スー氏: この組み合わせで車のロボット工学を検討し、先行技術の研究や市場調査のようなことを行いました。そのリサーチで発見した興味深い事実は、そうした目的のために設計された最も有能な4輪オフロード車でさえも、身動きが取れなくなる可能性があるということでした。
バイロン氏: 車が人のところまでやって来て、立ち上がったり這ったりすることができ、そこから正面玄関に移動して人を乗せ、そのまま道に戻ることはできないかと考えました。
スー氏: 自然災害や、車両の通行を防ぐため意図的に設けられた障壁など、ちょっとした障害物がある状況を見た際に「脚があればとても便利だし、現在は存在しないような移動性を提供することができる」と思いました。

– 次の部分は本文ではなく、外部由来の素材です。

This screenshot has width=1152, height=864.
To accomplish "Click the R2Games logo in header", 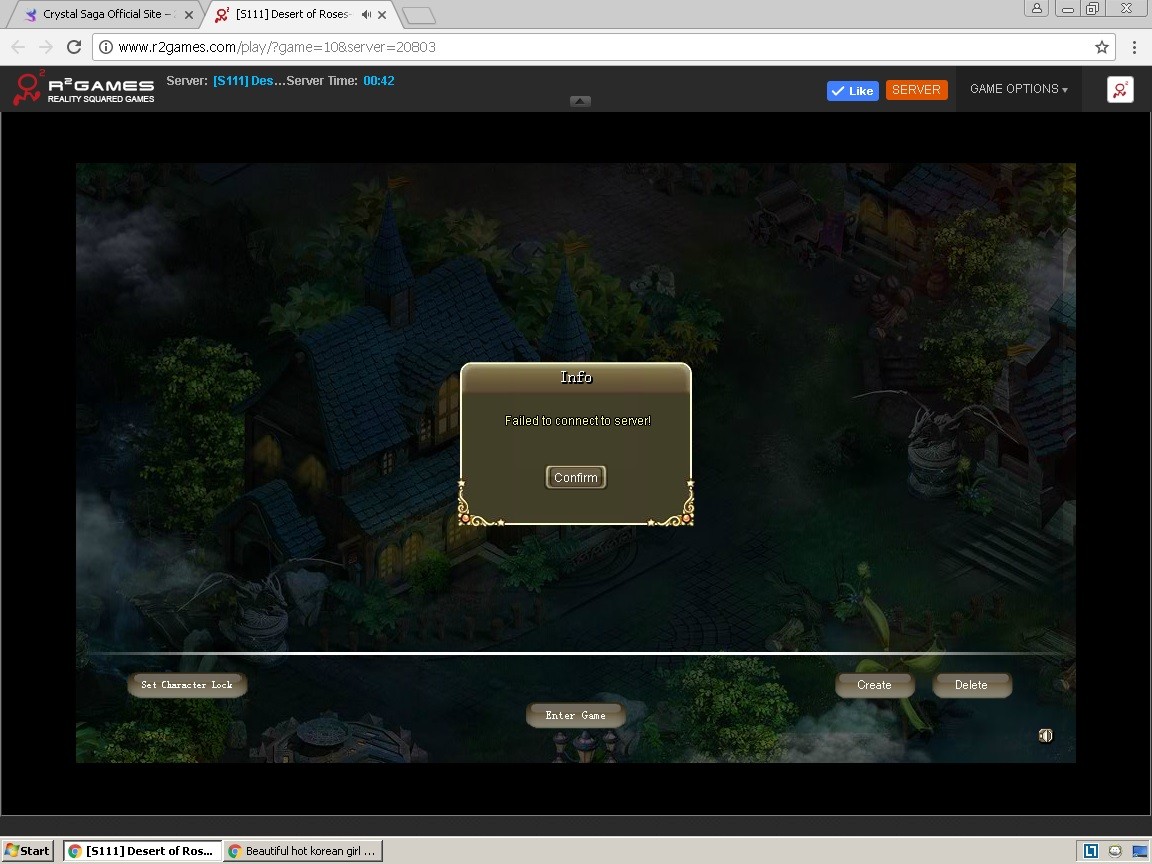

バイロン氏: 議論を始めた当初に、デザインの競争やエンジニアリングのエキサイティングな部分からは一歩下がり、ユースケースの観点から見る必要があるのだと判断しました。このアイデアに価値があるでしょうか? エンドユーザーにとって、人類にとって価値が無いのであれば、エンジニアリングやデザインの努力は無駄になります。
スー氏: どのようなテクノロジーやテクニックを使えば、軽量であるだけでなく、耐久性にも優れた、ミッションに適したものを作れるでしょう? ジェネレーティブデザインについて初めて聞いたときの印象は、エンジニアは不要になるかもしれないというものでした。コンピューターは設計の反復を何度も、誰よりも速く行えるし、ジオメトリはいわばノンリニアになるので、直感的ではない方法で行われるのだろうと思いました。

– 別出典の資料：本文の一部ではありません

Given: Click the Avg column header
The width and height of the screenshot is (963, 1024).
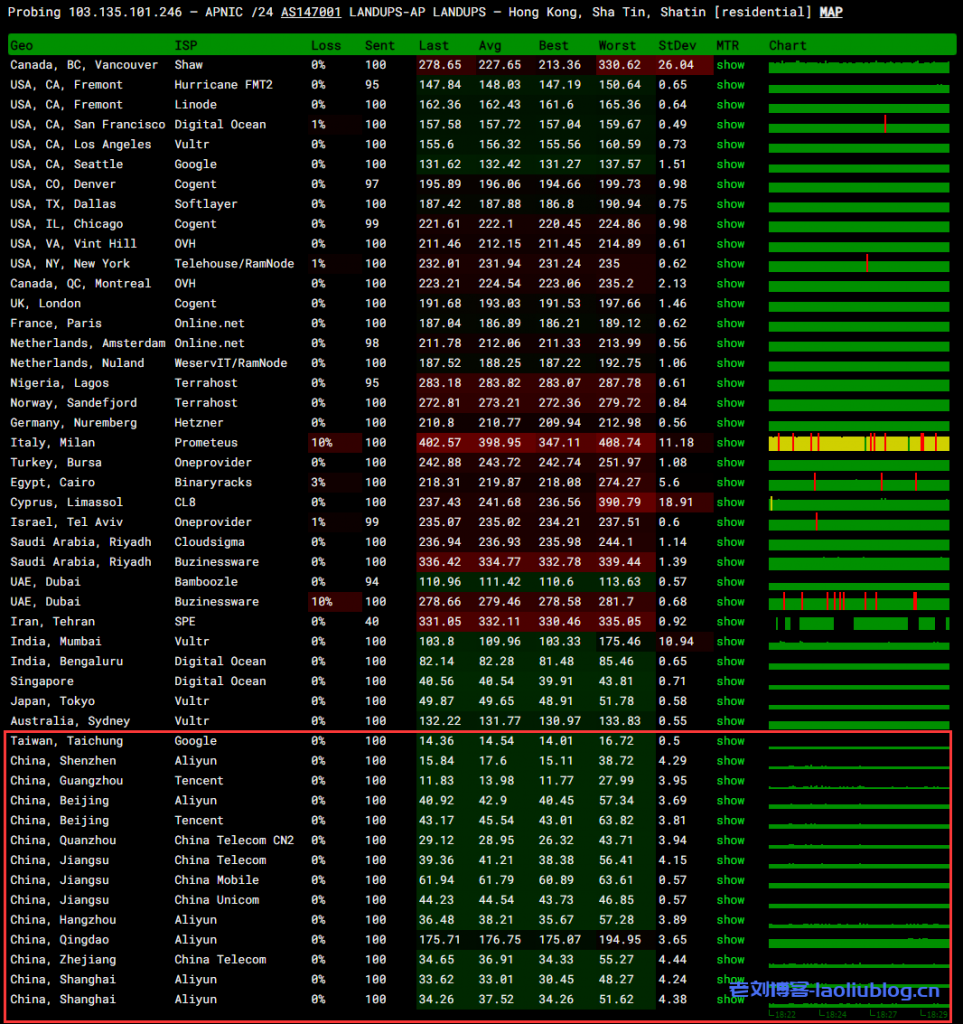Looking at the screenshot, I should [489, 46].
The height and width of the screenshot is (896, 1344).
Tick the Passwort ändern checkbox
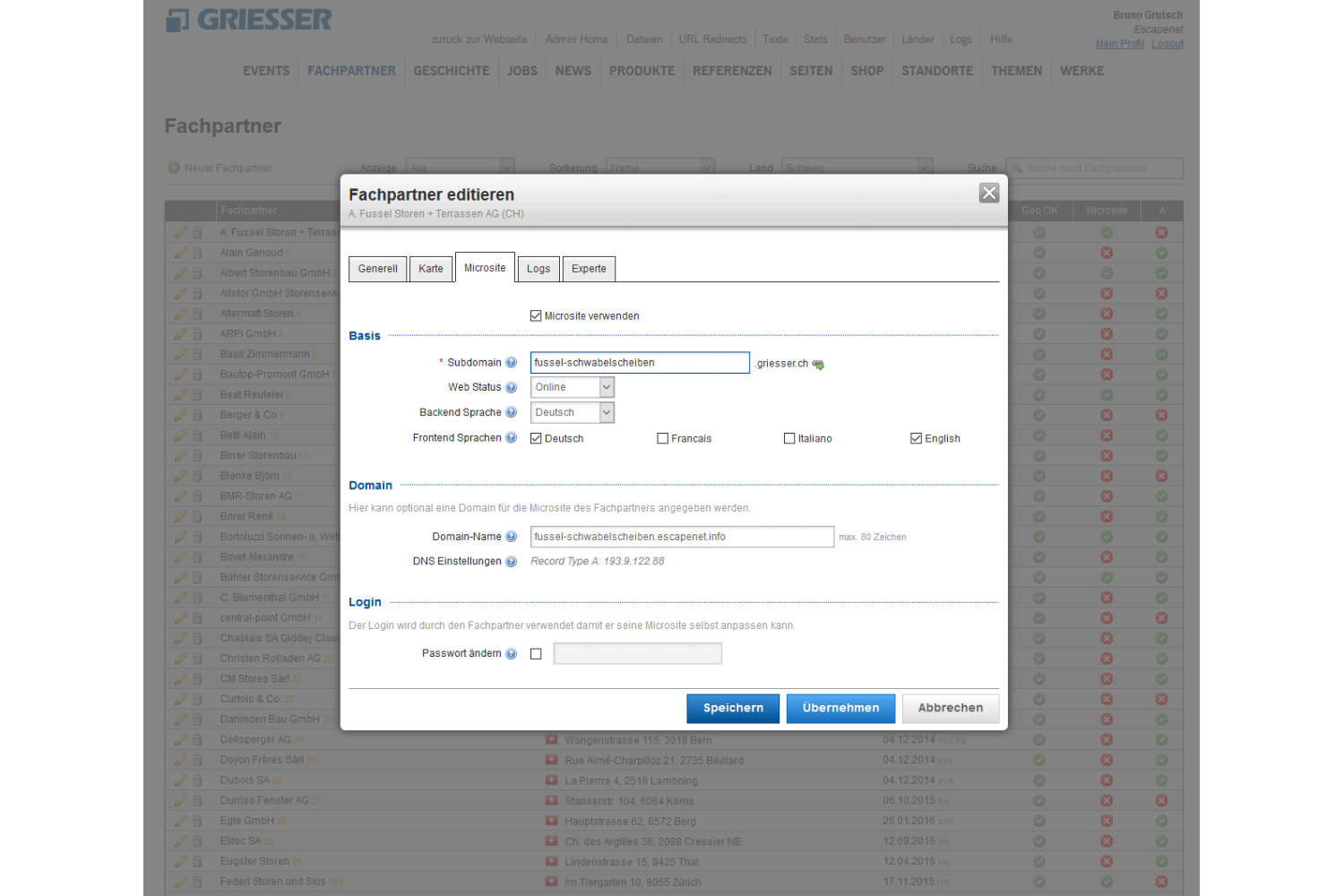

バイロン氏: カーデザイナーである私が、ジェネレーティブデザインに興奮させられているのは、私の精神的な焦点が、減算からこの「成長する」精神へと変化したことです。CADデータを成長させており、最終的にはアディティブとサブトラクティブの両方の製造方法が混在すると思いますが、それはCAD内で作り出したものを異なる角度から見る方法です。

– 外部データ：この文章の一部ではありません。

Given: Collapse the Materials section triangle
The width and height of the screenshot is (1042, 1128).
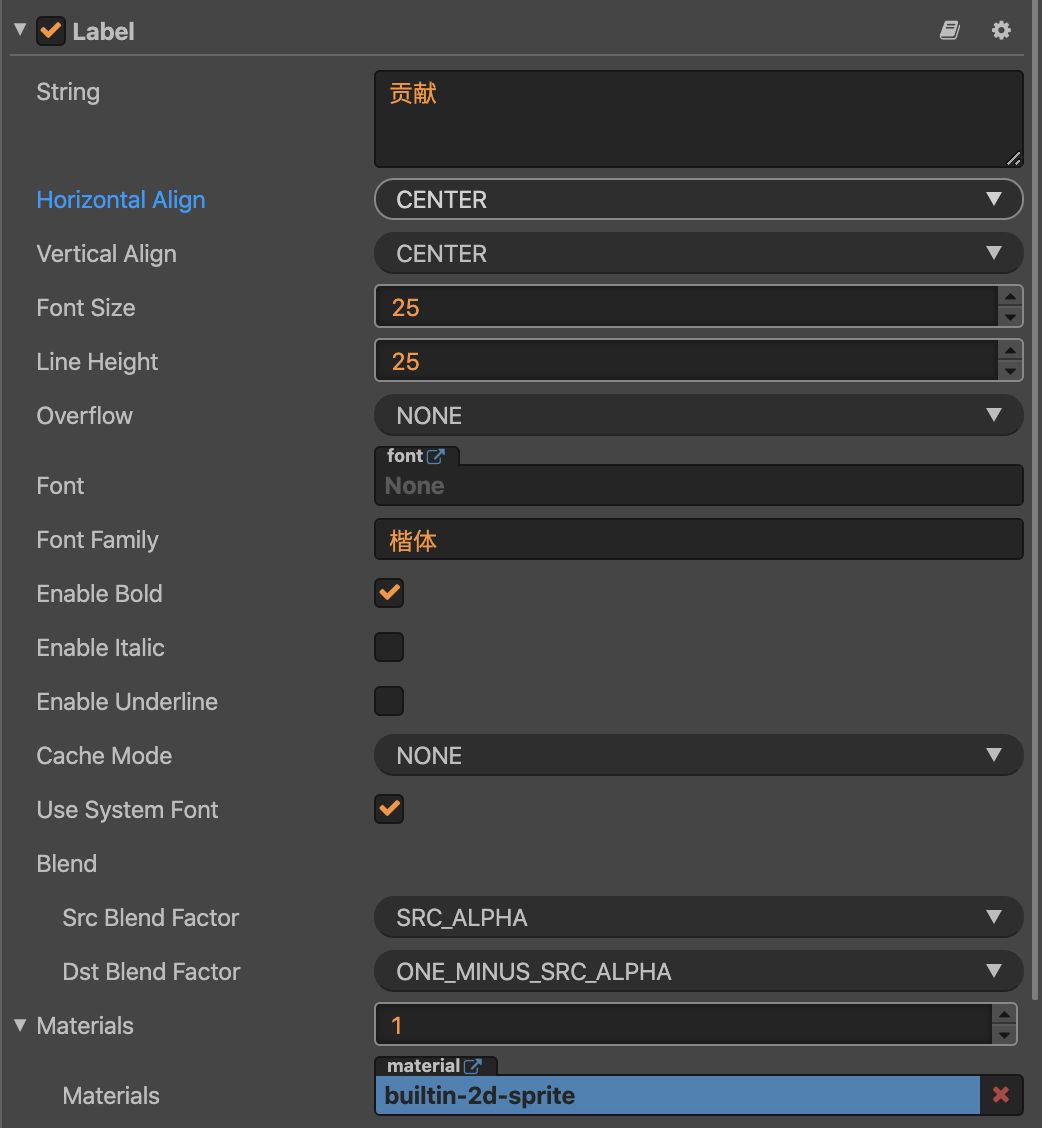Looking at the screenshot, I should (x=20, y=1025).
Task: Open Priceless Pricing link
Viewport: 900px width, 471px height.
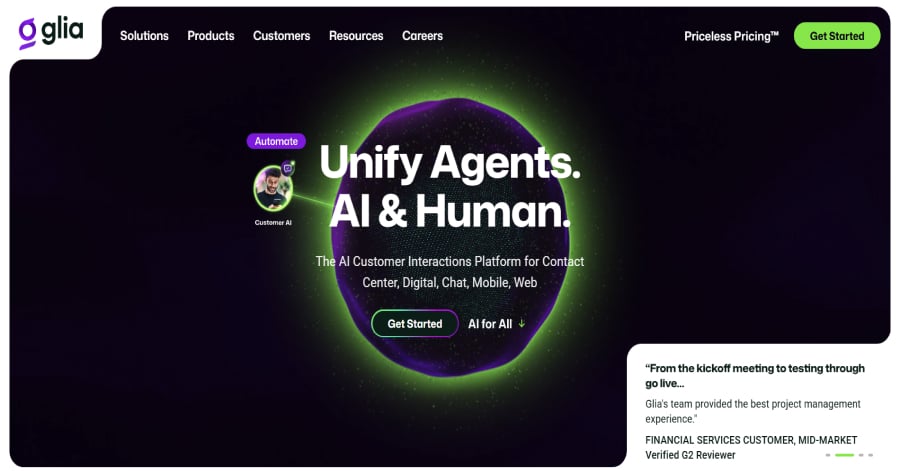Action: coord(731,36)
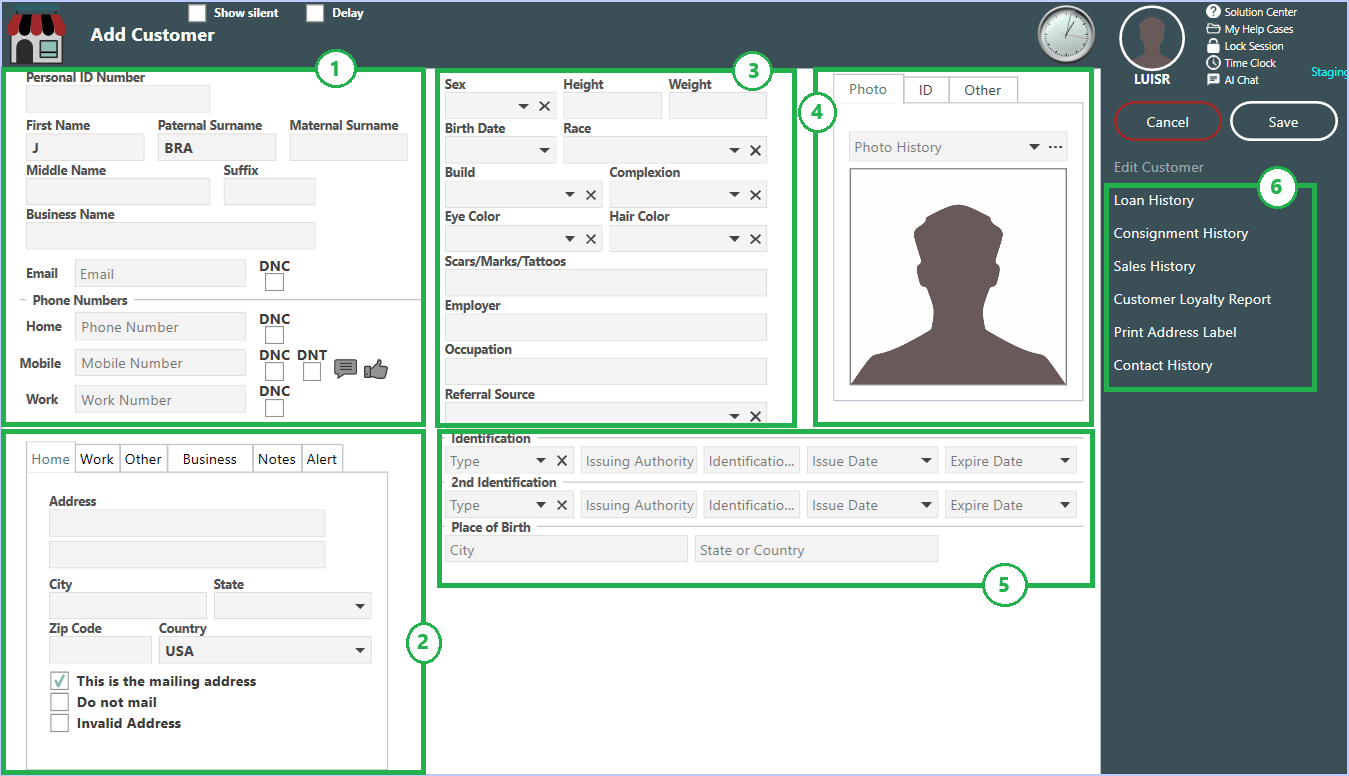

スー氏: 私がワクワクしているのは、将来的に公共サービスや公安の分野、あるいは捜索救助の分野で活用できるような、新しい車両プラットフォームの仕事をできるという点です。自然災害など、人々が助けを必要とするさまざまな状況があり、そのための乗り物や人々へ近づく方法は現在も存在しますが、Elevateの製品版が、いつかそれを本当に必要とする人たちのために活用される日が来ると信じています。困難な状況でも、助けにくると分かっていれば希望が持てます。Elevateが現在のコンセプトから未来の実験的なプロトタイプとなり、人々を助ける分野で利用される日を楽しみにしています。